**EXERCISE AIM**.
In the actor migration excerpt below, what does the source node do after the destination acknowledges receipt?

**EXTRACT PROVIDED**.
########
Spawn → Running → Checkpointing → Migrating → Running (new node)
   ↓                   ↓
Suspended          Failed → Recover from checkpoint

Migration Protocol

1. Source node: Pause actor, create checkpoint
   checkpoint = Checkpoint {
       state_snapshot: bincode::serialize(&actor.state),
       sequence_number: actor.message_count,
       timestamp: now(),
       signature: sign(&keypair, &state_snapshot),
   }

2. Source → Dest: Send checkpoint via gossip
   ComputeMessage::ActorMigrate {
       actor_id,
       from: "did:icn:node-a",
       to: "did:icn:node-b",
       checkpoint,
   }

3. Dest: Validate checkpoint, restore state
   verify_signature(&checkpoint)?;
   let state: ActorState = bincode::deserialize(&checkpoint.state_snapshot)?;
   actor.restore(state);

4. Dest → Source: Acknowledge receipt
   ComputeMessage::MigrationAck { actor_id }

5. Source: Delete actor state
   self.actors.remove(&actor_id);

6. Dest: Resume actor execution
   actor.resume();

Migration Triggers

pub enum MigrationTrigger {
    LoadBalancing,       // Current node overloaded
    Failure,             // Current node crashed
    Policy,              // Coop rules require relocation
    Locality,            // Move closer to data/users
    Economic,            // Cheaper execution elsewhere
}

Example: Load balancing

// Monitor executor load
if self.executing_tasks.len() > self.max_concurrent_tasks * 2 {
    // Find actor to migrate (pick lowest priority)
########
**SUPPLIED INFORMATION**.
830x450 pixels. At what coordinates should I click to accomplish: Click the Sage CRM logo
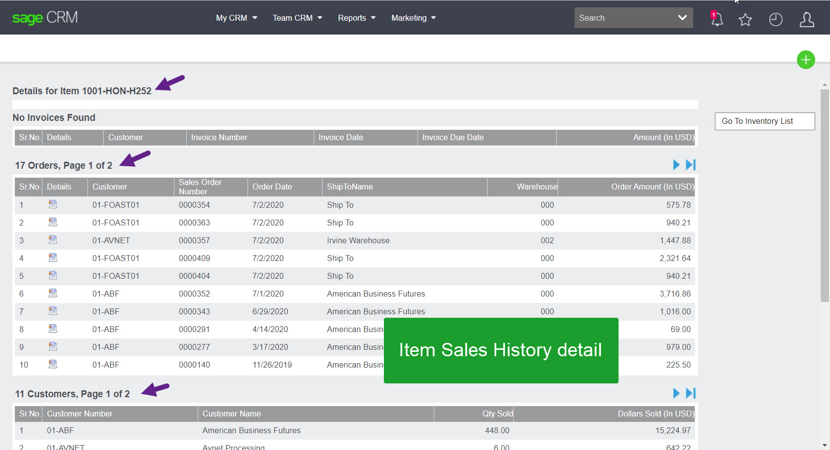tap(44, 18)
########
**THE RESPONSE**.
It deletes the actor state.